---------- Text under study
MildAbandon @ 2025-06-20T15:24 (+1)
I think the problem is your argument wasn't for "happy" children, it was for "smart and healthy" children. And that's where it sounds a bit eugenicist.
What if being particularly intelligent makes people less happy? The evidence is mixed, but I rather suspect there are many EAs who wouldn't necessarily see their intelligence as a source of happiness, but neither would they choose to give it up.
And with health, the same challenge applies. Neurodivergence is probably over-represented amongst EAs, but I don't think many people are saying it shouldn't exist.
I believe that genetic and phenotype diversity is beneficial to any population. And from a human perspective, I believe differences of experience are culturally and morally valuable - in that they force us to expand our empathy to others who are not like us. Activity that has the effect of limiting that diversity, and entrenching economic inequality, has the potential to have net negative impacts on humanity, even if there are benefits at the individual level.
Richard Y Chappell🔸 @ 2025-06-20T21:12 (+1)
What if being particularly intelligent makes people less happy?
Funny how people never raise this as an argument against preventing lead poisoning.
Here's a parity principle I think we should all accept: if we would encourage prospective parents to undertake environmental precautions or modifications to shift the balance of probabilities for their future child in a certain way, we should encourage them to pursue the same ends via genetic means.
--------------------
---------- Listed records
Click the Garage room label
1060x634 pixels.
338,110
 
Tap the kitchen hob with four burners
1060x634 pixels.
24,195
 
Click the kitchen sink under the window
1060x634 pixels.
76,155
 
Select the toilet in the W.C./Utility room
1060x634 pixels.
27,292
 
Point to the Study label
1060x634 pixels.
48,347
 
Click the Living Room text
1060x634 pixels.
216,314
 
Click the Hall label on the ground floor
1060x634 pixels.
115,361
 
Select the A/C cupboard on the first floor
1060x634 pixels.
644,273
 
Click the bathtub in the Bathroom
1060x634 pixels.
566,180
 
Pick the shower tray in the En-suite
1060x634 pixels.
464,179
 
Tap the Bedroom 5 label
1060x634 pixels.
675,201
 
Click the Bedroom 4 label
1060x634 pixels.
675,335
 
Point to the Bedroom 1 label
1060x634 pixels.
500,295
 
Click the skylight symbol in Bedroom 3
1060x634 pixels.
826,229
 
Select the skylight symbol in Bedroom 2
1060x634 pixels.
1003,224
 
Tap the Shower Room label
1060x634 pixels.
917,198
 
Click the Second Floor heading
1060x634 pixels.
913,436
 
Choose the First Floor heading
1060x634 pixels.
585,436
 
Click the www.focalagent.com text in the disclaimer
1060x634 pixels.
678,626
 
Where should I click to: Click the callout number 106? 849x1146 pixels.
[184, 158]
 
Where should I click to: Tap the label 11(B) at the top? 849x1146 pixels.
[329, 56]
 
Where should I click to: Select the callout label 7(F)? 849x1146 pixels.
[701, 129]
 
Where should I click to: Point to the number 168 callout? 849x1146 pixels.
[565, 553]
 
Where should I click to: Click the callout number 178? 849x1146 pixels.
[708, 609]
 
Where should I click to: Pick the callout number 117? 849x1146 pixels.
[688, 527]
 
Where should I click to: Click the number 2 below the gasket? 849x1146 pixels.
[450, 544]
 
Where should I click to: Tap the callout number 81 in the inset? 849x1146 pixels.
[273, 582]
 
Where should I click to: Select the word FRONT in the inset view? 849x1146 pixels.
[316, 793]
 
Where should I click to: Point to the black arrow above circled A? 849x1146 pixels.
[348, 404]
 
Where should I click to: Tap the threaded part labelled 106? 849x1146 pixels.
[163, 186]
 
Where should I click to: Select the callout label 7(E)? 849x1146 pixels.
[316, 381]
--------------------
Required action ->
Decide whether each statement below agrees with the comment thread, answering yes or no and quoting the words from the thread that decide it.
1. MildAbandon thinks neurodivergence is likely over-represented among EAs.
2. MildAbandon says the evidence that intelligence makes people less happy is clear.
3. Richard Y Chappell says people often raise the happiness argument against preventing lead poisoning.

Exercise solution ->
1. Yes: "Neurodivergence is probably over-represented amongst EAs"
2. No: "The evidence is mixed"
3. No: "Funny how people never raise this as an argument against preventing lead poisoning."